• _Objective_: Please gather each line of the data below that contains the string "Task".

• _Exercise materials_:
━━━━
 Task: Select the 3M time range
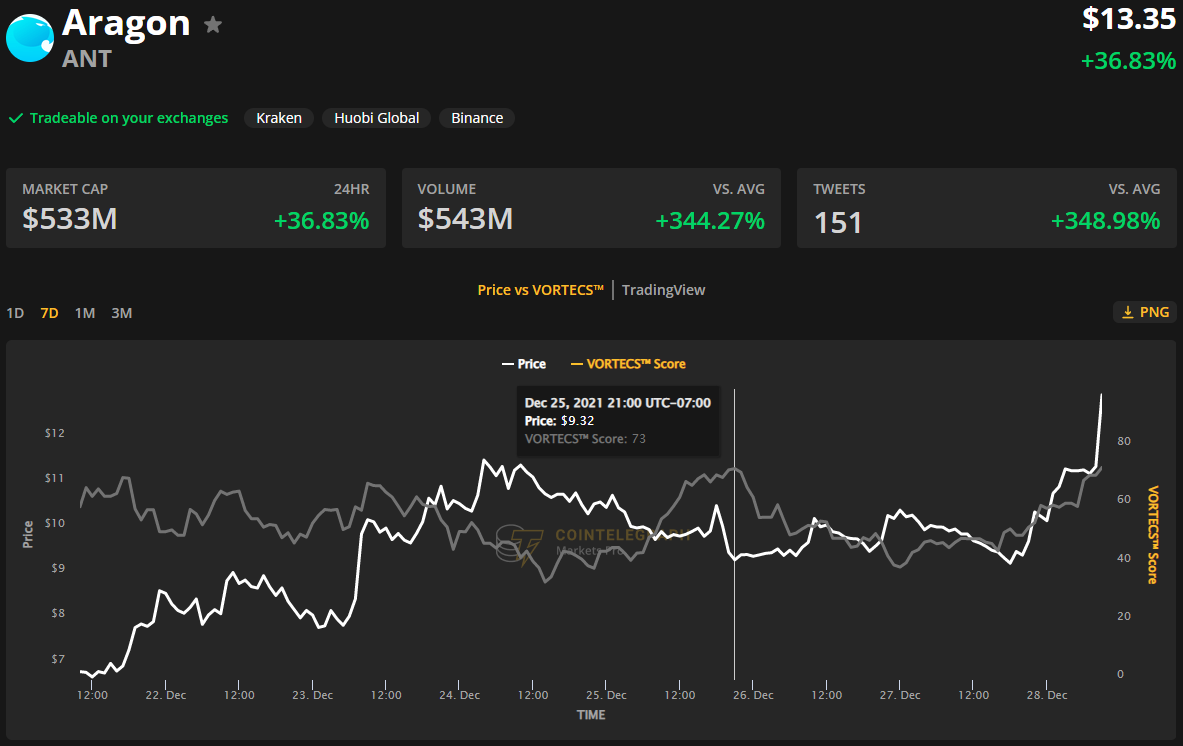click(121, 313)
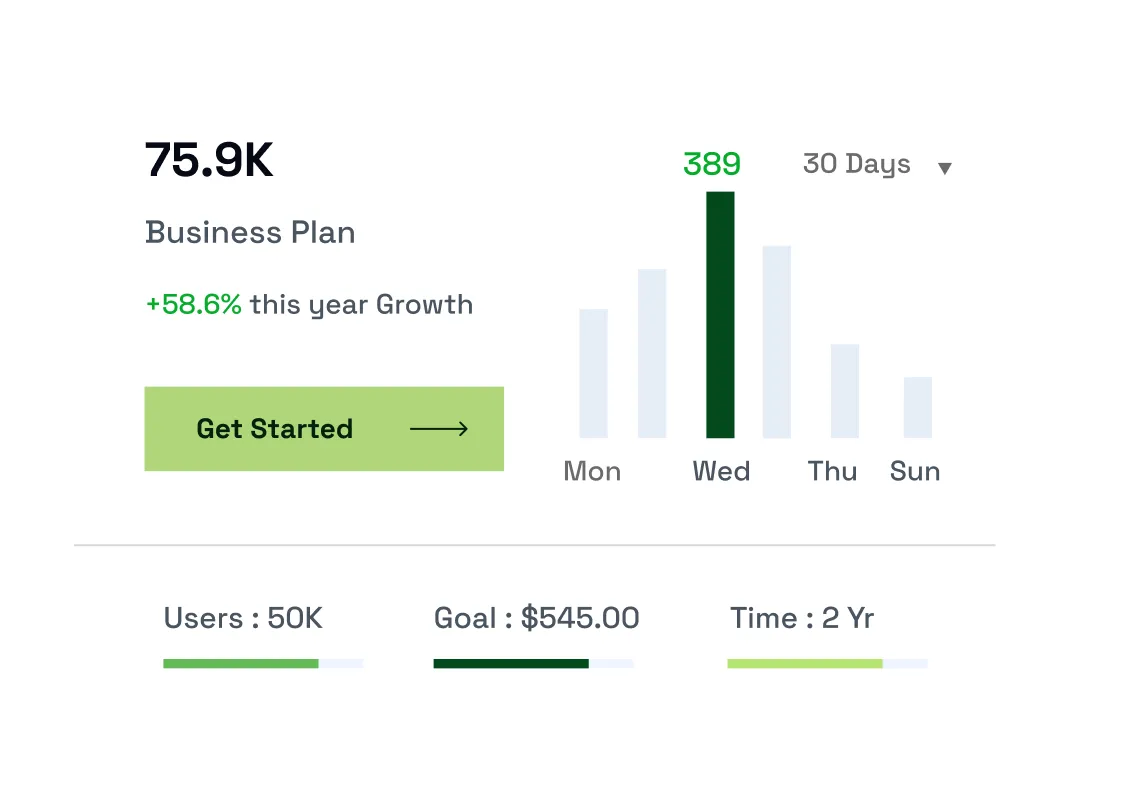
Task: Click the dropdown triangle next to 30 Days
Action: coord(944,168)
━━━━
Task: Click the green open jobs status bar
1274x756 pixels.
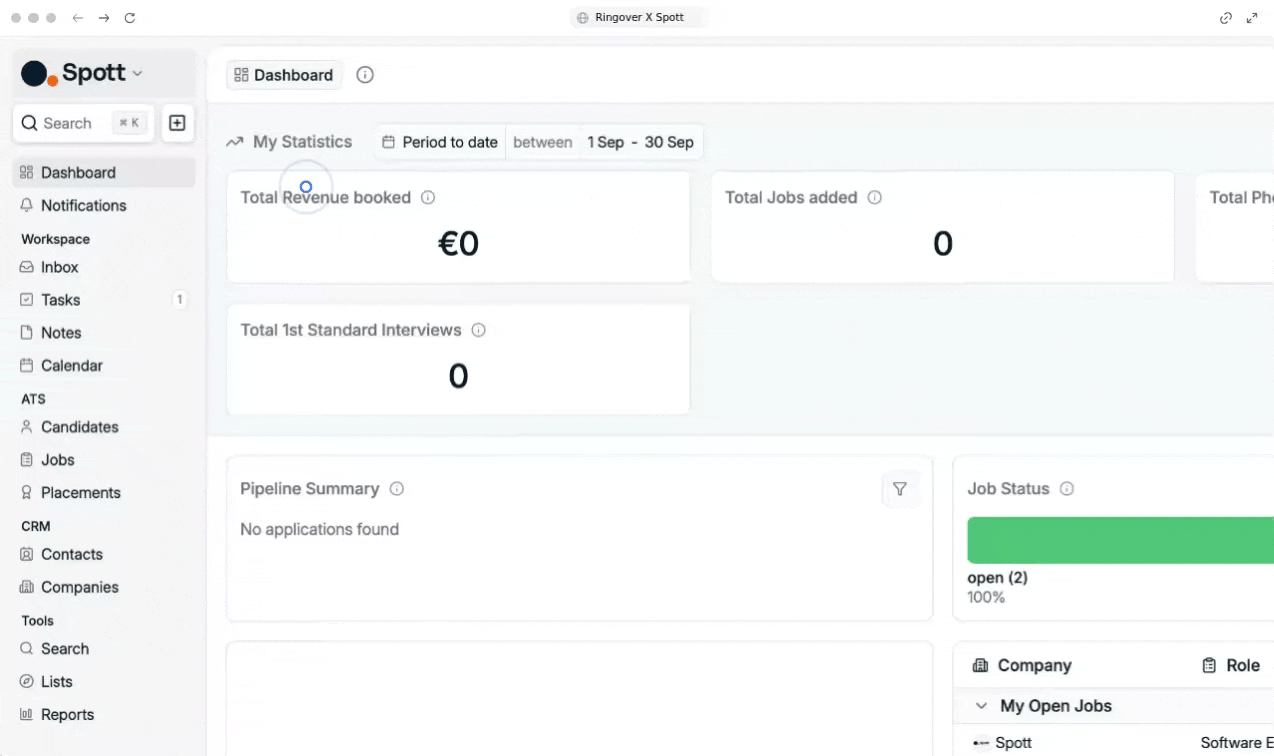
━━━━
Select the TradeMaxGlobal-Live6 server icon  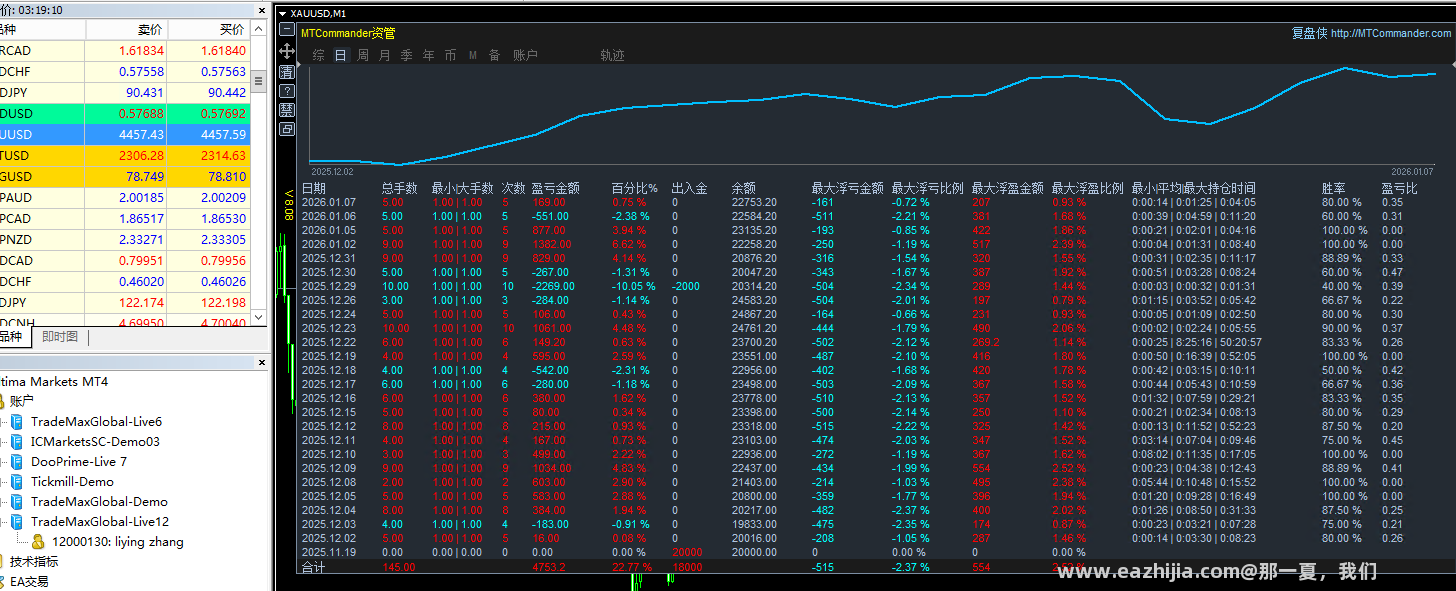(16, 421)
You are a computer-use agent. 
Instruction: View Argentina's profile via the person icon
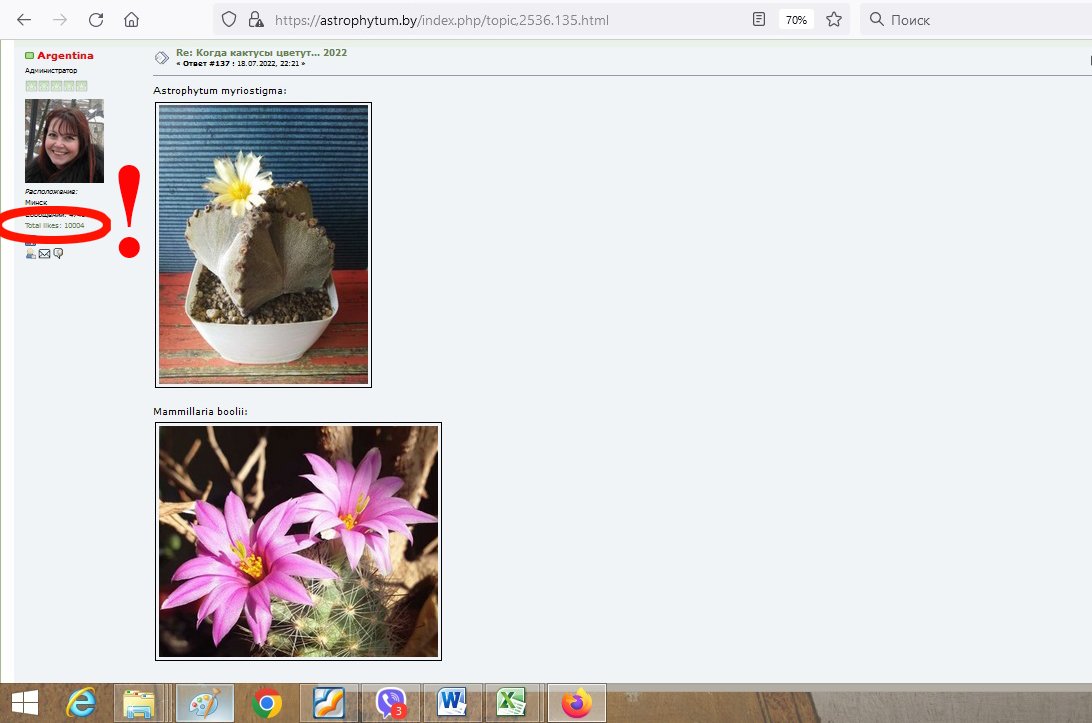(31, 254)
━━━━
• _The reply_:
 Task: Select the 3M time range
Task: Click the dropdown triangle next to 30 Days
Task: Click the green open jobs status bar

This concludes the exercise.